Government to introduce specialized Gas tarrifs to support low-income households

Government to introduce specialized Gas tarrifs to support low-income households

In Islamabad, the interim government is actively developing a strategy to introduce a specialized gas tariff aimed at supporting the low-income population in Balochistan. This initiative aims to mitigate the potential impact of an impending tariff increase. Sources disclosed this information to The Express Tribune on Monday.

According to these sources, discussions on this matter have also taken place with the management of the Sui Southern Gas Company Limited (SSGCL), which operates in the Balochistan province. The proposal comes in anticipation of the approaching winter season, which is just a few months away.

One source emphasized the importance of safeguarding low-income consumers, particularly in Balochistan, as they become more vulnerable due to the cold weather that grips the province during winter. The source mentioned the desire for a specialized tariff for low-income consumers in Balochistan, but highlighted that it would cost approximately Rs10 billion annually. Considering the accumulated impact from previous years, sustaining such a tariff might become challenging.

The government's aim is to shield low-income consumers from the potential shock of gas price increases. Additional sources revealed a proposal to provide direct subsidies to low-income gas consumers to shield them from the effects of rising gas prices.

It is suggested that the government might offer subsidies through the Banazir Income Support Programme (BISP) to the low-income segment of gas consumers. Currently, the government utilizes cross-subsidization to support low-income gas consumers.

The sources stressed that the government is intensifying efforts to finalize the scenario for a natural gas price increase, as the International Monetary Fund (IMF) is increasing pressure to raise gas rates. Senior officials from the petroleum and finance departments, along with the Oil and Gas Regulatory Authority (Ogra), convened on Monday to finalize the proposed gas price hike, estimated to be between 45% and 50%.

An official from the energy ministry confirmed that the IMF has intensified pressure on the government to implement the gas price hike starting from July 1, 2023, as determined by Ogra on June 2, 2023. In June, Ogra announced a 50% increase in gas prices for Sui Northern Gas Pipeline Limited (SNGPL) consumers, raising the subscribed gas price to Rs1238.68 per MMBTU.

For SSGCL consumers, the regulator increased the gas price by 45% to Rs417.23 per MMBTU. Sources added that the SNGPL still carries an accumulated shortfall of Rs560.378 billion up to FY23, while the SSGCL has a shortfall of Rs97.388 billion. This results in a total existing shortfall of both gas companies amounting to Rs657.766 billion.

Delayed revisions in gas prices from July 1, 2023, have contributed to the addition of Rs500 billion to the circular debt in the gas sector. The official emphasized that people in remote areas are compelled to use expensive gas cylinders, while urban areas with piped gas connections enjoy lower prices.

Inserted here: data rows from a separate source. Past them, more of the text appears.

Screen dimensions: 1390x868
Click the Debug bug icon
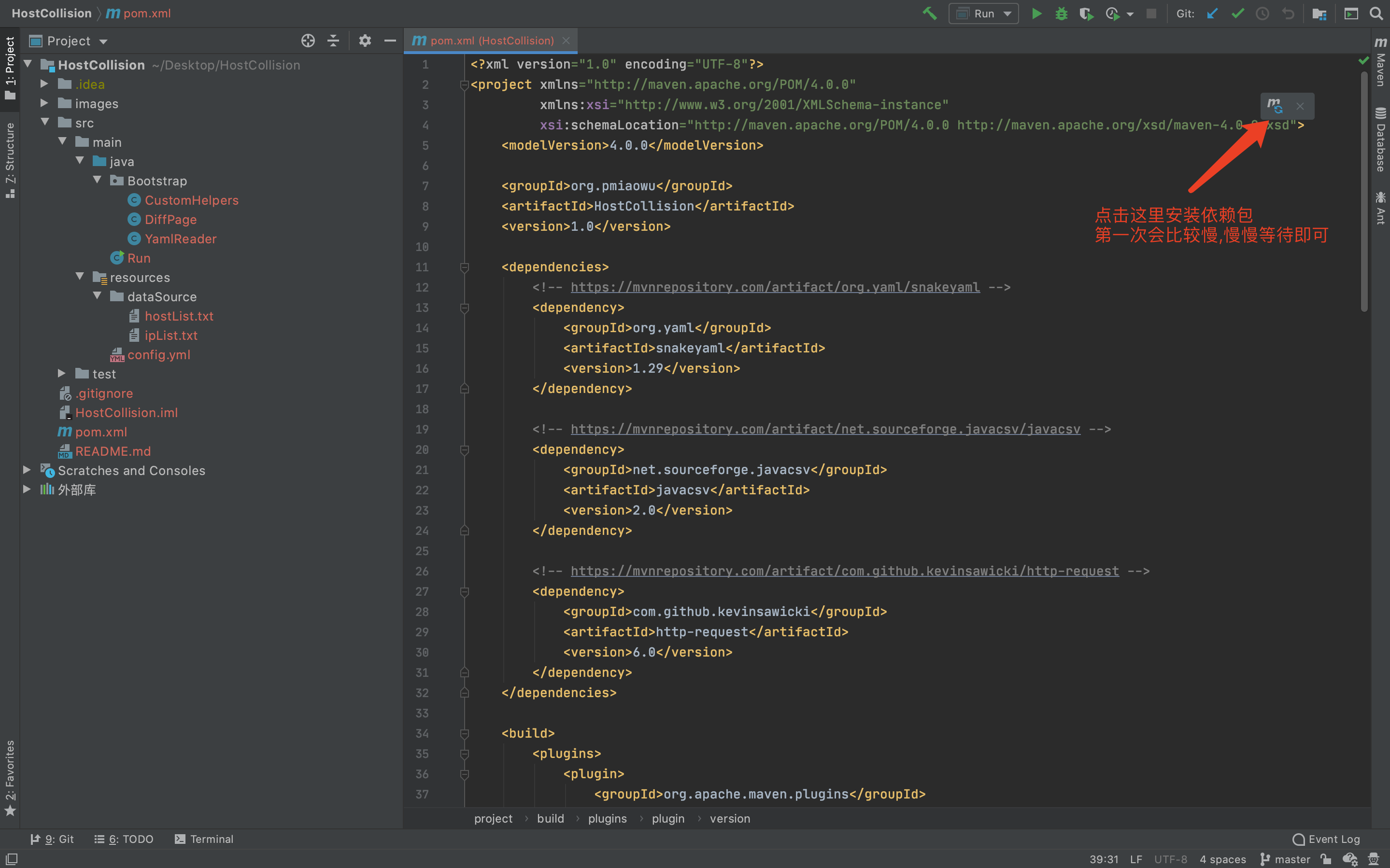[1061, 13]
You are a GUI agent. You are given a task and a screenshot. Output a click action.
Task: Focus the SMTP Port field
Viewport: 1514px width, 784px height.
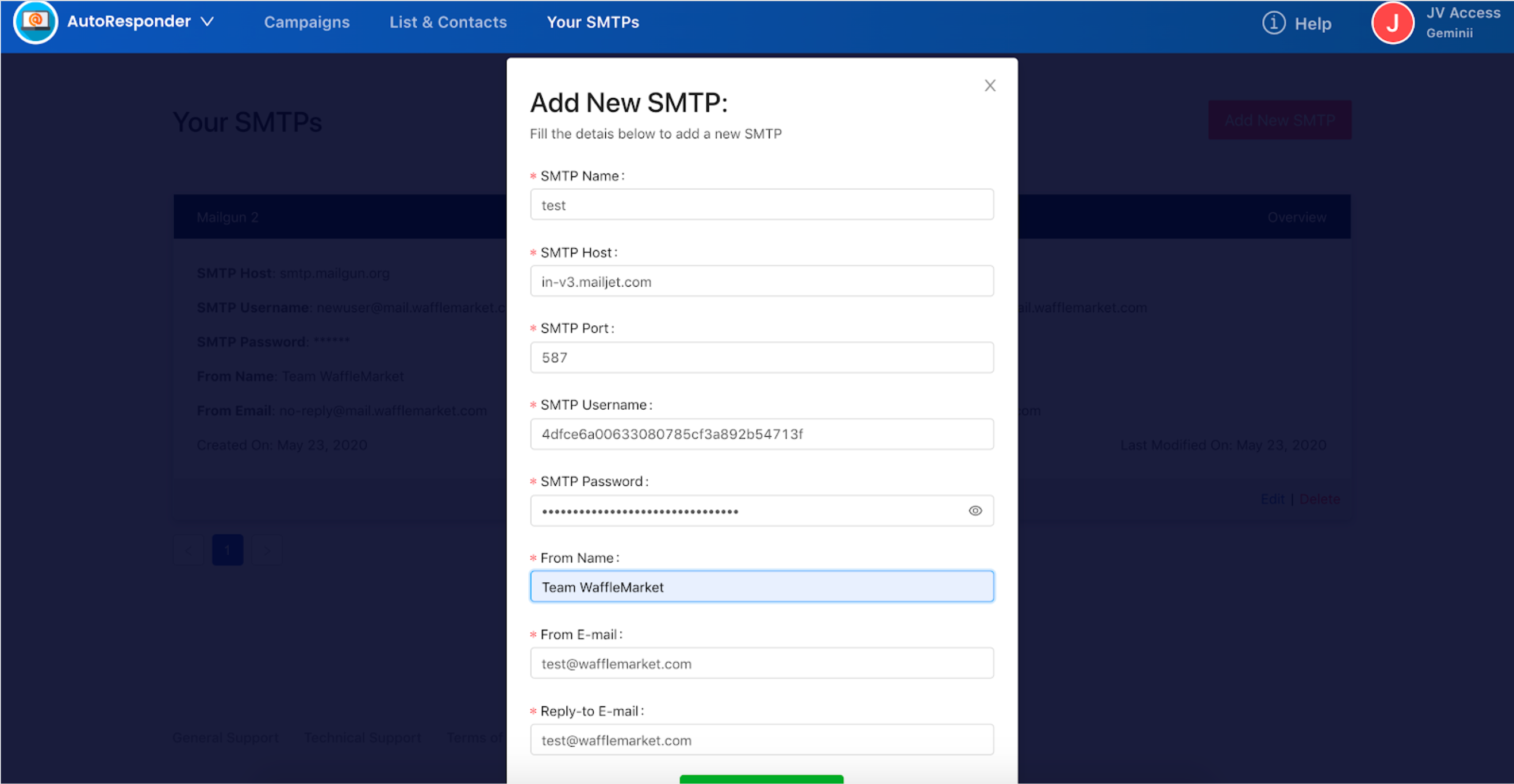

The government is working on various strategies to optimize gas production from depleting fields, reopen closed wells using advanced technologies, and increase oil and gas exploration and production activities across the country. Additionally, there are plans to unbundle gas companies to enhance efficiency and reduce unaccounted-for gas (UFG).

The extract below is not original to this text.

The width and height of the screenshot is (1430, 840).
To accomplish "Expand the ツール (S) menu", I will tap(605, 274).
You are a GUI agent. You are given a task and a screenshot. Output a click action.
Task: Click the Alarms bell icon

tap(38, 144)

The government envisions consolidating gas transmission and dividing gas utilities into smaller entities to minimize losses and improve performance. Managing the circular debt remains a significant challenge for the government, and efforts are being made to reduce it through book adjustments between different companies.

Currently, liquefied natural gas (LNG) contributes significantly to the circular debt, as previous governments directed expensive LNG towards domestic consumers during the winter season, albeit at a high cost. Three state-run utilities, including SNGPL, Pakistan State Oil (PSO), and Pakistan LNG Limited (PLL), are entangled in the circular debt due to flawed policies that diverted LNG towards domestic consumers during the winter season.

SNGPL has pending payments of Rs476 billion to PSO for LNG supply, and the absence of a legal framework to recover LNG bills from domestic gas consumers has contributed to the circular debt. Efforts are underway to implement the weighted average cost of gas bill, which could help reduce the circular debt and recover the full cost of LNG. This initiative is aimed at addressing these challenges in the gas sector.